Luke Walton has a very high opinion of his Los Angeles Lakers.
At six games under .500, the boys in purple and gold are displaced from the NBA’s playoff picture. They have not been mathematically eliminated just yet, but FiveThirtyEight gives them less than a one percent chance of joining the springtime fray.
In an alternate universe where the Lakers didn’t battle injuries this season, though, Walton believes they would be among that eight-team fracas—the one in which the No. 3 seed (Portland Trail Blazers) is just three victories ahead of the No. 10 seed (Utah Jazz).
This sounds crazy on so many levels, but Walton really believes it. He told reporters as much just before the Lakers’ win over the Cleveland Cavaliers, per the Orange County Register‘s Bill Oram:
As currently constructed, Luke Walton believes the Lakers should be a playoff team. Not this year; the gap between his team and the rest of the field is too great. But next season? Absolutely.
“I think if things worked out and we were able to stay healthy with this group, we’d definitely be one of those teams competing (for a playoff spot),” Walton said. “There’s 10 of them right now, we’d be on that list.”
The Lakers are 19-12 since the turn of the calendar, which is the equivalent of a 50-win pace. They have a positive point differential during that time, according to NBA.com, along with a respectable offensive rating and defense that sniffs the top 10 in points allowed per 100 possessions. That’s a big deal when the stretch in question spans nearly half the season.

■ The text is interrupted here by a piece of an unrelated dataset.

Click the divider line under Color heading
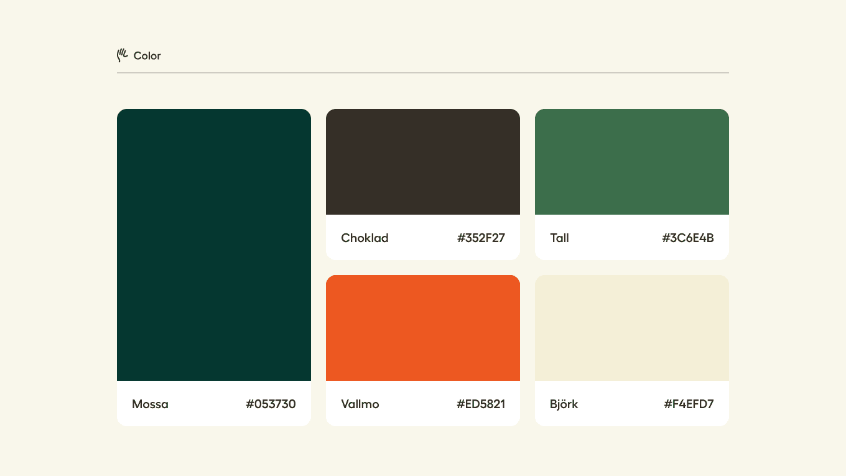 tap(423, 73)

It’s also true they’ve dealt with key injuries, most notably to Lonzo Ball, and most recently to Josh Hart and Brandon Ingram. Given them a completely healthy slate all year, and they might be even closer to .500.
But the playoffs? Like, the actual playoffs? Making the postseason would be a stretch even at full strength. The Western Conference is hellaciously deep and, most of all, the relying on so many youngsters to generate your offense, which has struggled for much of this season, puts any team at a disadvantage.
Even getting back to the dance next year will be a tall order—provided they don’t sign one or two superstars in free agency. That’s the thing with youth movements: They offer encouraging signs, but the jump from promising to concretely good is a big one. The Lakers, as genuinely bright as the future might be, wouldn’t have been ready to make that leap this season.